In June, EPA said it intended its current regulations determining the reach of the Clean Water Act to remain in place while it developed new regulations doing the same thing differently. It has repeated that position in District Courts around the country. At least two Federal District Court Judges have agreed, doing exactly what EPA asked.
Apparently what EPA meant to say was that it wanted its current regulations to remain in place until any one of more than 670 Federal District Court Judges around the country disagreed.
As faithful readers of mine know, last week a District Court Judge in Arizona decided that Ninth Circuit precedent required her to vacate the current EPA regulations over EPA's objection. Again, other Federal District Court Judges have reached the opposite conclusion.
Now, two business days after the Arizona Judge's decision, EPA has decided it is going to follow that decision nationwide, even where other District Court Judges have ordered otherwise at EPA's request.
This is, to use a legal term, a mess.
First of all, EPA's decision to exercise its discretion in the way it has now said it will exercise it doesn't change the law.
More importantly "the pre-2015 regulatory regime," which EPA says it will now honor nationwide, predates and is different than the substance of Justice Kennedy's concurring opinion in Rapanos which the Ninth Circuit says is the law there. That Ninth Circuit precedent is what the Arizona Judge said compelled her decision in the first place.
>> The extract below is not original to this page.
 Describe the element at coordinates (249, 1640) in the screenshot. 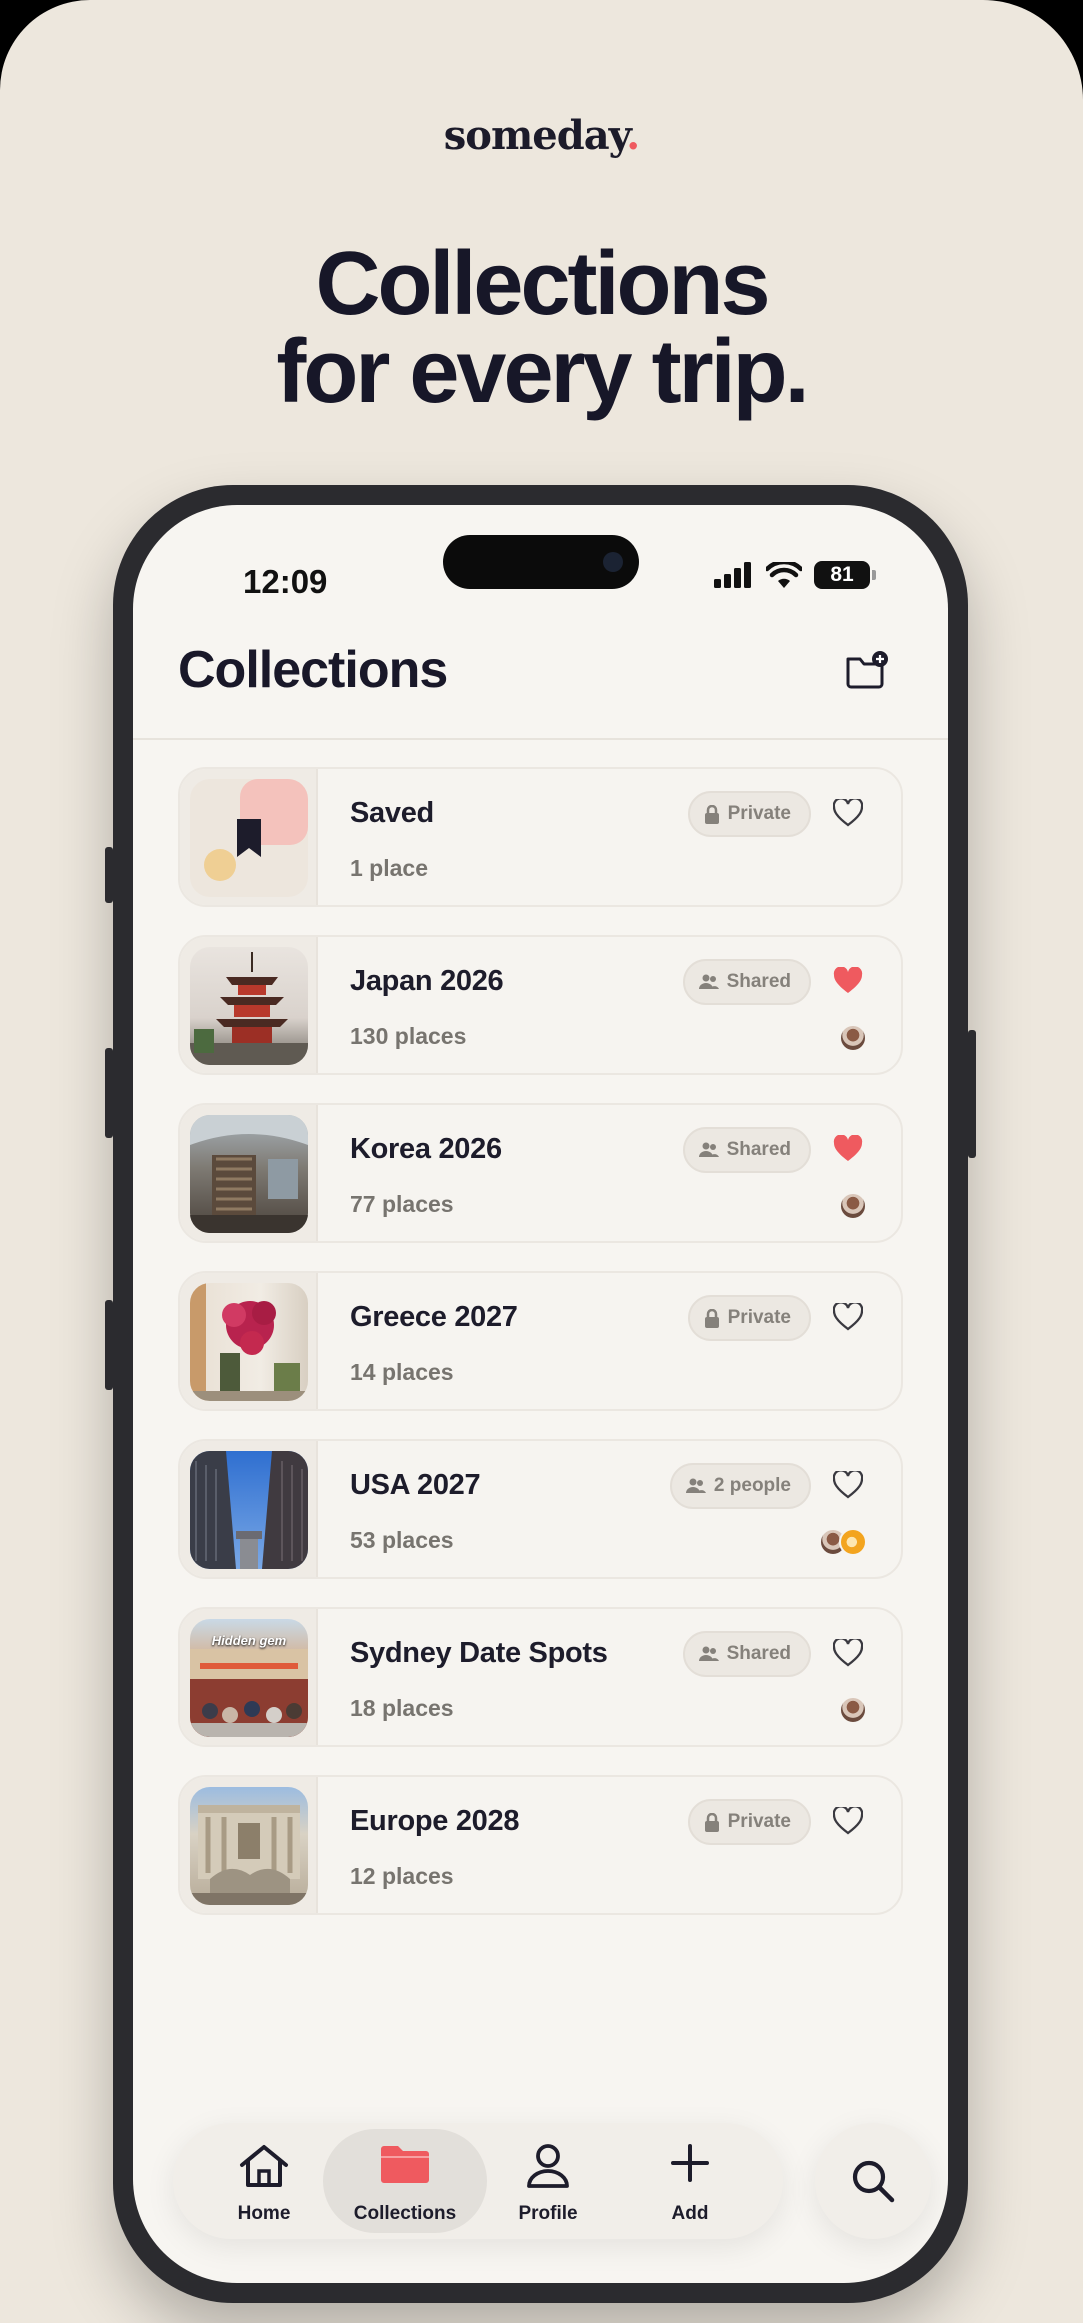

I see `thumbnail-caption: Hidden gem` at that location.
Does EPA mean to say that the law in the Ninth Circuit is no longer what the Ninth Circuit says it is?
Does EPA really think it has the power to overturn Ninth Circuit precedent (not to mention other precedents citing it) other than through the rulemaking that will take many months if not years to complete and defend?
Only one thing is certain -- confusion and litigation will continue to reign until Congress addresses this longest running controversy in environmental law.
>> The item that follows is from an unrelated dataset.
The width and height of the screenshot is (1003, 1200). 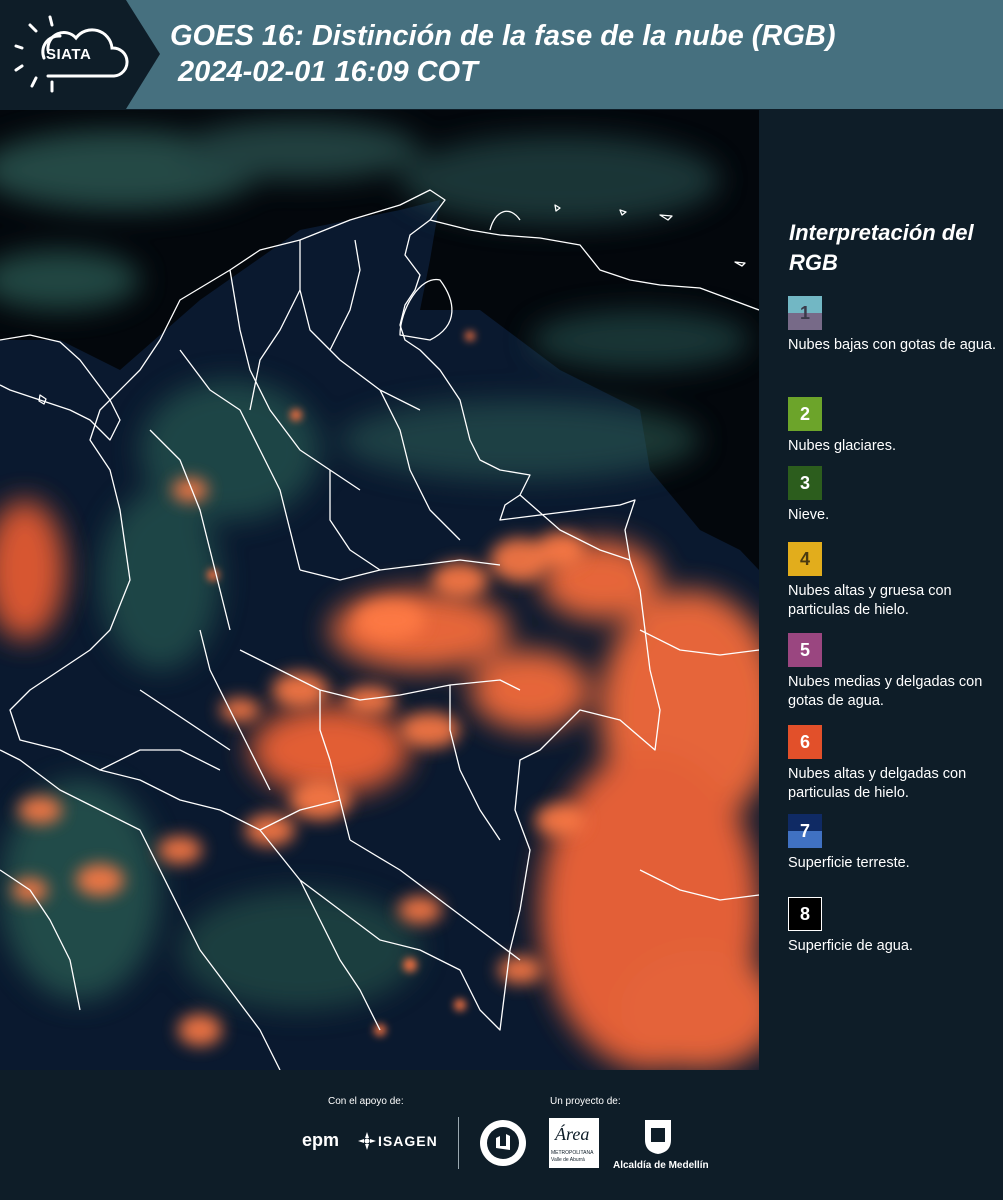 What do you see at coordinates (661, 1166) in the screenshot?
I see `alcaldia-label: Alcaldía de Medellín` at bounding box center [661, 1166].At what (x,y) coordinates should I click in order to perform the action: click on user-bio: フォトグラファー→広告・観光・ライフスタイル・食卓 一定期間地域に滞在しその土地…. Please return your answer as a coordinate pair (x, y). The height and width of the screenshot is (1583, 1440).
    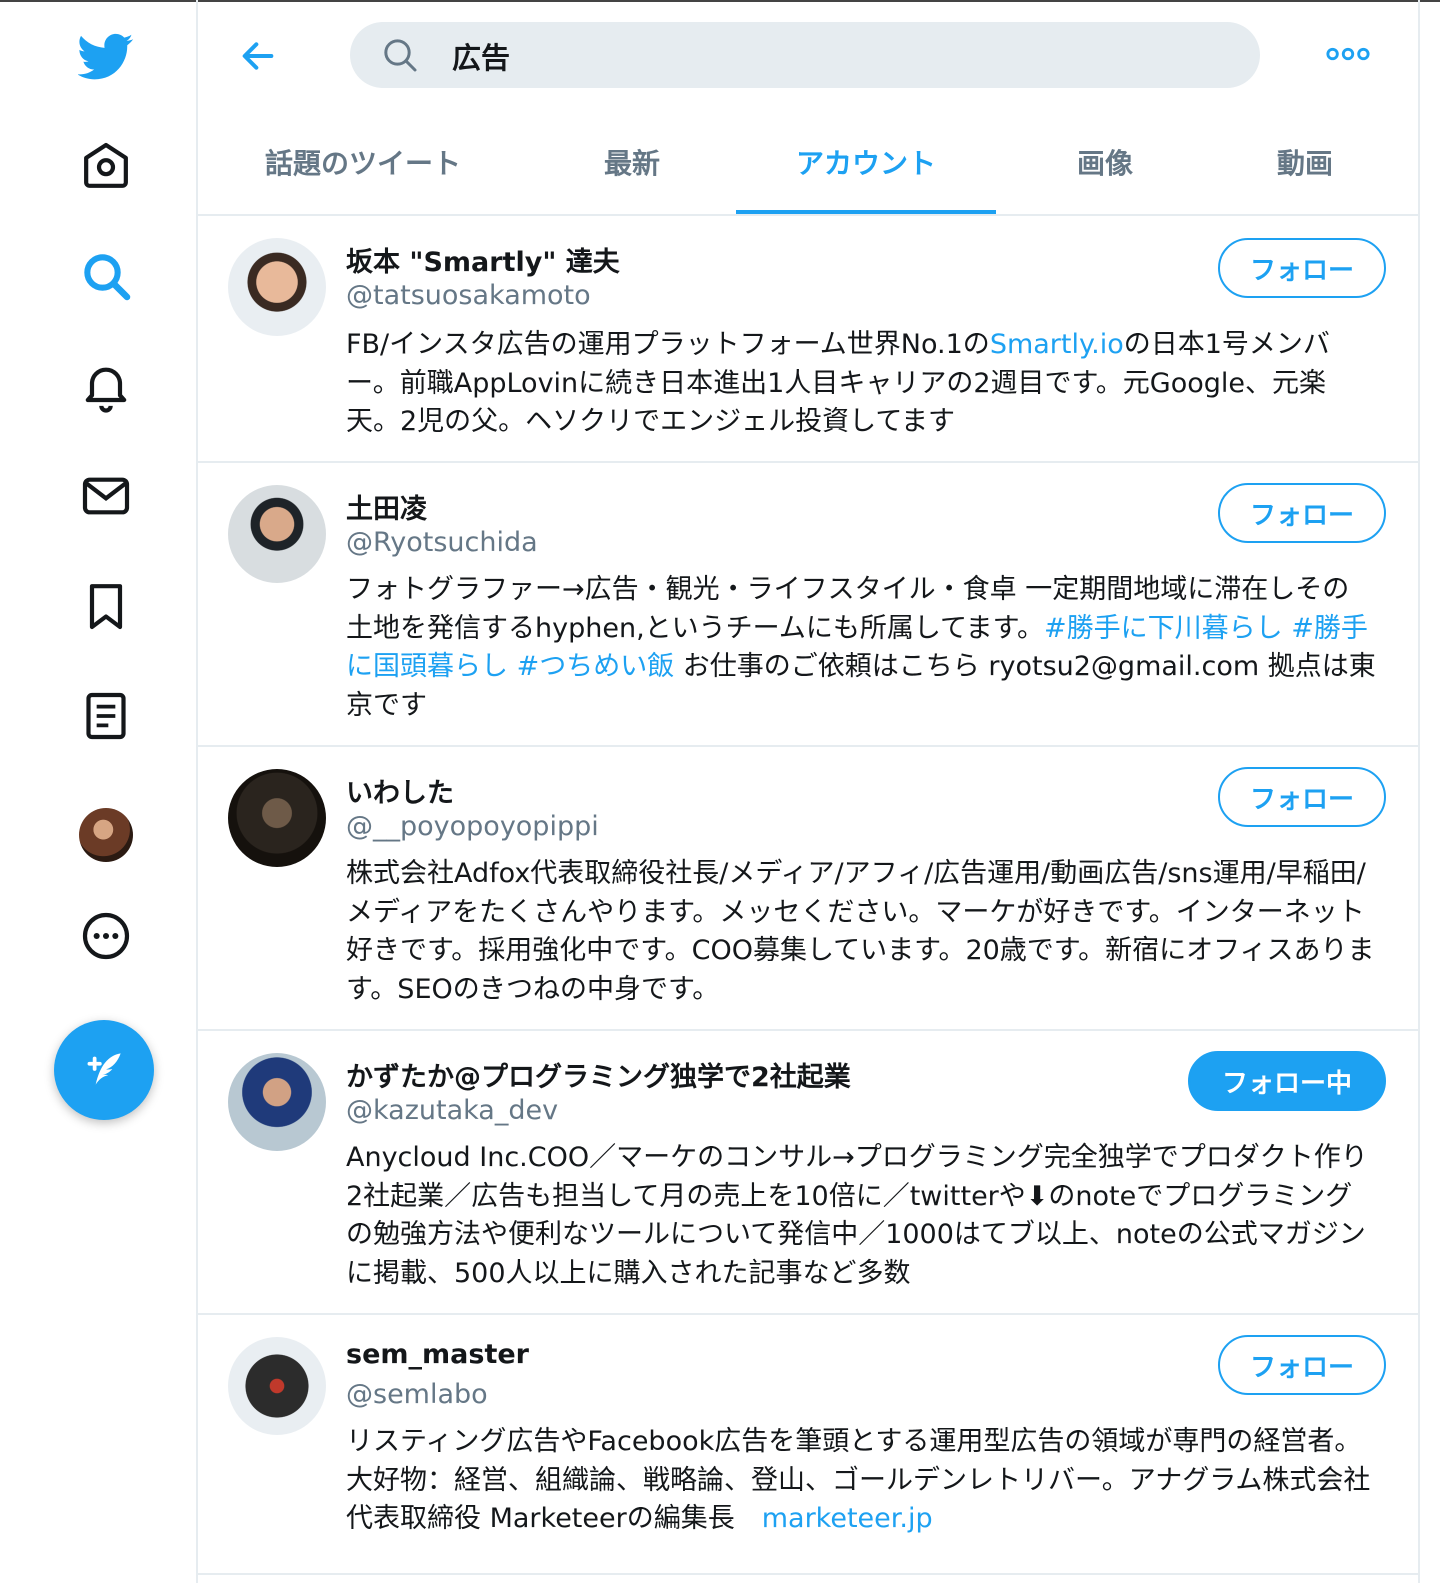
    Looking at the image, I should click on (861, 648).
“The Environmental Protection Agency and U.S. Army Corps of Engineers (the agencies) are in receipt of the U.S. District Court for the District of Arizona’s August 30, 2021, order vacating and remanding the Navigable Waters Protection Rule in the case of Pascua Yaqui Tribe v. U.S. Environmental Protection Agency,” EPA says on its website. “In light of this order, the agencies have halted implementation of the Navigable Waters Protection Rule [NWPR] and are interpreting ‘waters of the United States’ consistent with the pre-2015 regulatory regime until further notice,” the statement continues.